Closed Q&A: Questions that can be answered using only the information contained in a reference text, such as "What is the ratio between protons and neutrons in the nucleus?" based on a paragraph about atoms from Wikipedia.
Extract information from Wikipedia: Annotators would copy a paragraph from Wikipedia and extract entities or factual information like weights or measurements.
Summarize information from Wikipedia: Annotators provided a passage from Wikipedia and distilled it into a short summary.
Brainstorming: Open-ended ideation tasks with a list of possible options, such as "What are some fun activities I can do with my friends this weekend?"
Classification: Annotators were asked to judge class membership or properties of a short passage of text, such as determining the sentiment of a movie review.
Creative writing: Tasks included writing a poem or a love letter.
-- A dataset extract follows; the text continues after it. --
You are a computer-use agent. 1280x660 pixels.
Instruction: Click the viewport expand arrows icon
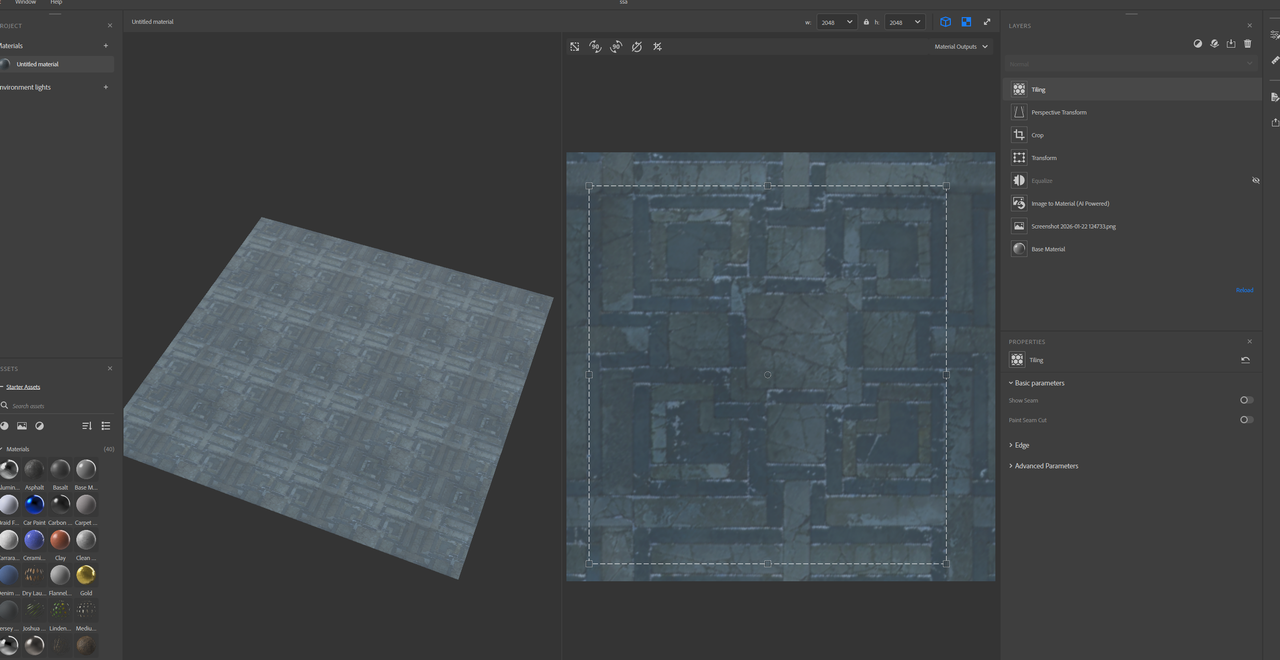987,22
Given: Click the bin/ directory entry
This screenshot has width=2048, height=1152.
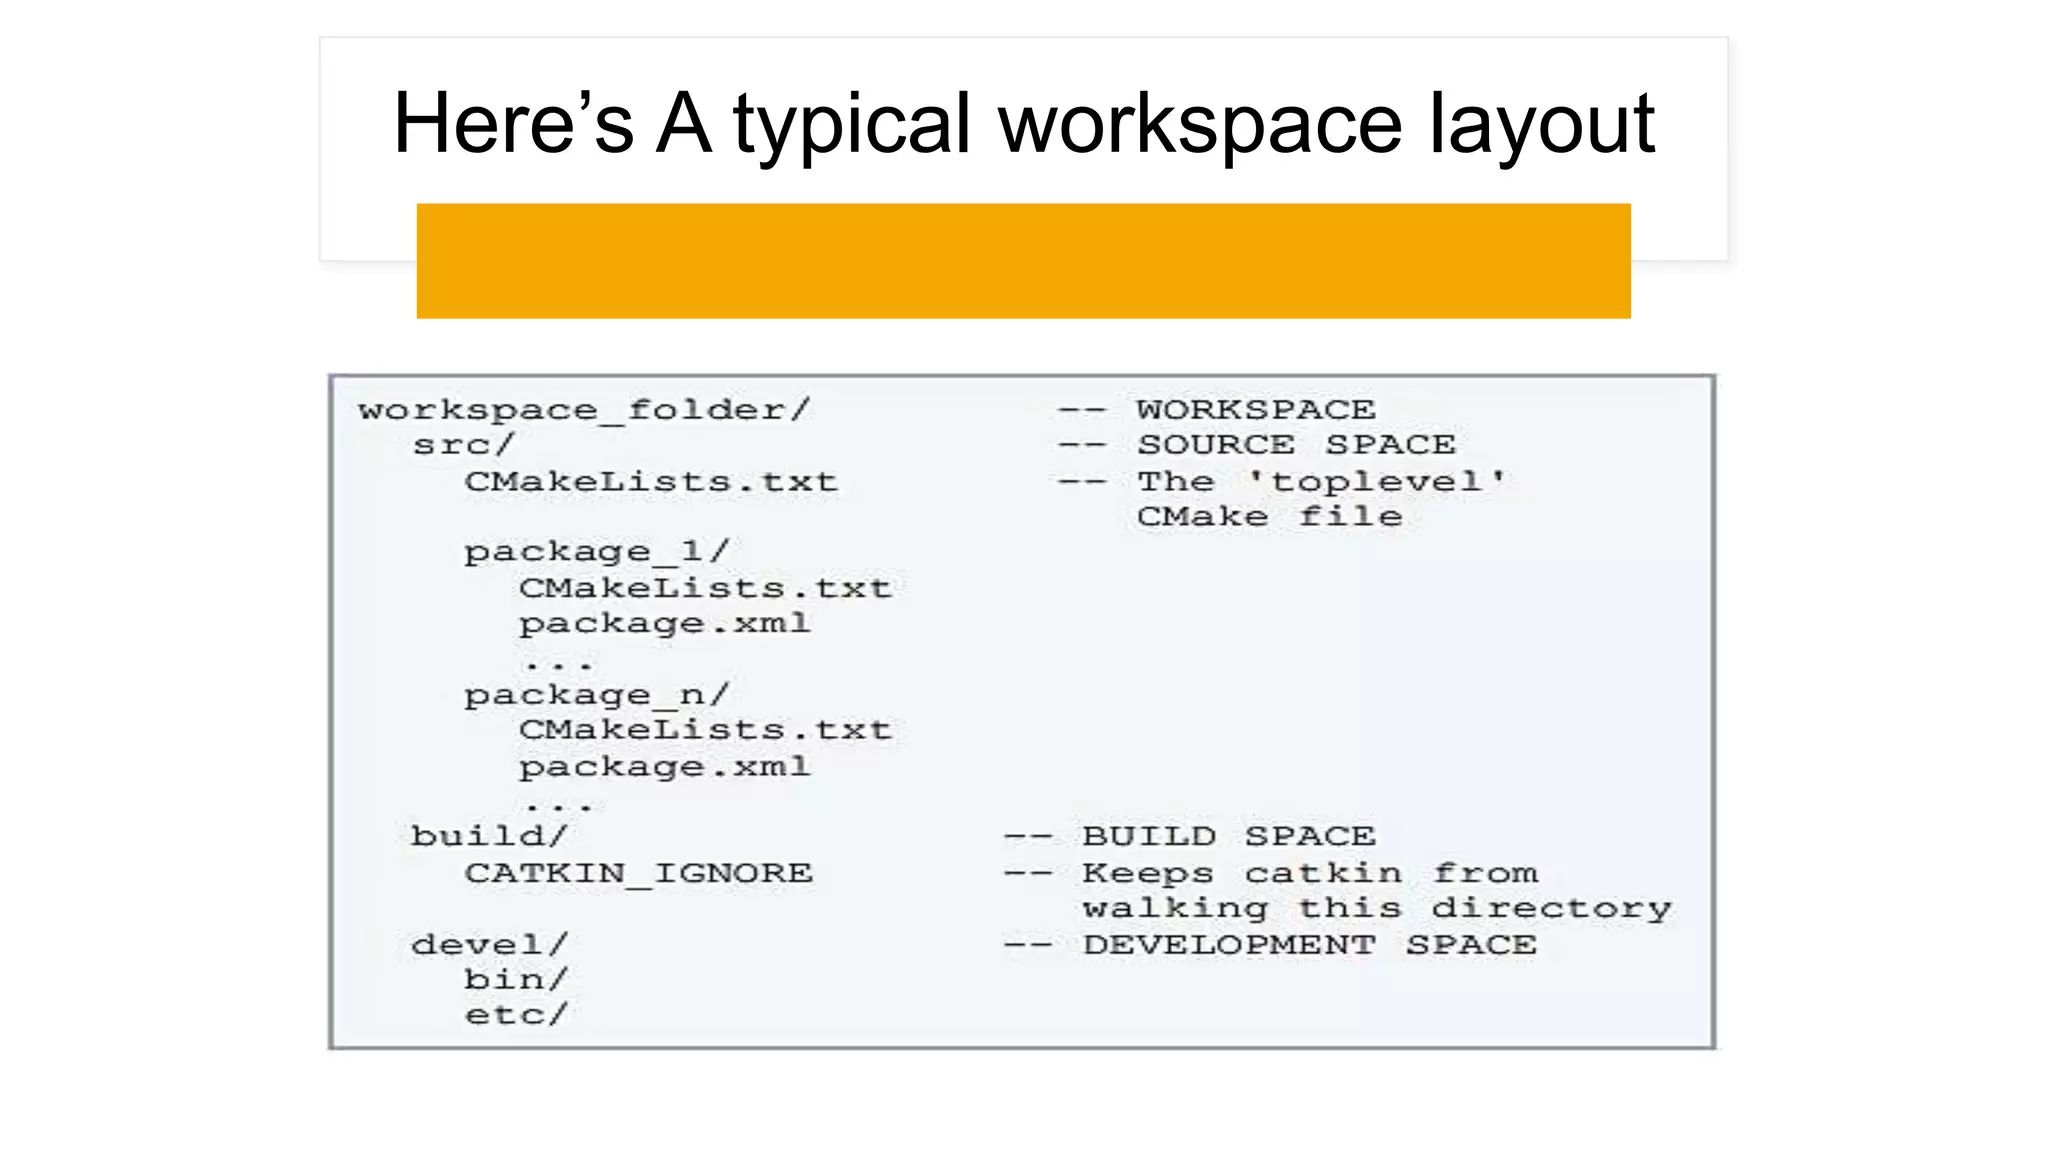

The contest and outlined tasks generated enthusiasm among Databricks employees, who devoted their time and creativity to generate the required 13,000 question and answer pairs for the new dataset. This collaborative effort ensured that the dataset was entirely human-generated and untainted by any existing language model output.

With the new dataset in place, the team proceeded to train Dolly 2.0, aiming to create a commercially viable language model. The robust dataset, combined with the expertise of Databricks employees, led to the successful development of Dolly 2.0, which displayed impressive performance across a wide range of tasks.

As a result, Dolly 2.0 now stands as a viable alternative to other instruction-following models, enabling users to harness its capabilities for commercial applications. This achievement showcases the power of collaboration, crowdsourcing, and innovative thinking in overcoming the limitations imposed by proprietary datasets and terms of service.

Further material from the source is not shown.